I. Süleyman devrinde gelişmeler
Görsel sanatlar
Mimari eserler
I. Sultan Süleyman 46 yıl saltanatta kaldı. I. Süleyman döneminde imar faaliyetleri devam etti ve ilk
iş olarak babası Yavuz Sultan Selim tarafından temelleri atılan İstanbul Sultan Selim Camii'ni
tamamladı. Bunun dışında vezirleri birçok yerde adlarına camii, külliye, medrese, hamam ve vakıf
yaptırdılar (örn. Rüstem Paşa Camii, Çoban Mustafa Paşa Külliyesi, Bozöyük Kasım Paşa Camii vb.)
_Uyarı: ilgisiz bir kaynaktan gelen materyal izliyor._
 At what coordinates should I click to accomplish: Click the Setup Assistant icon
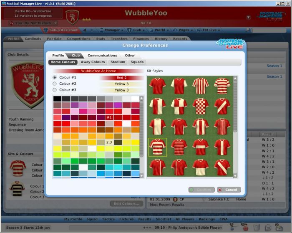coord(46,30)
Bu dönemin en büyük mimarı Mimar Sinan olarak kabul edilir.
Sinan, Sultan Süleyman devri ve sonrasında 92 camii, 52 mescit, 57 medrese, 7 darül-kurra, 22
türbe, 17 imaret, 3 darüşşifa (hastane), 5 su yolu, 8 köprü, 20 kervansaray, 36 saray, 8 mahzen ve
48 de hamam olmak üzere 375 eser vermiştir.
Ayrıca Süleyman, su yollarına önem vermiş ve birçok eski barajdan İstanbul'a su getirtmiştir.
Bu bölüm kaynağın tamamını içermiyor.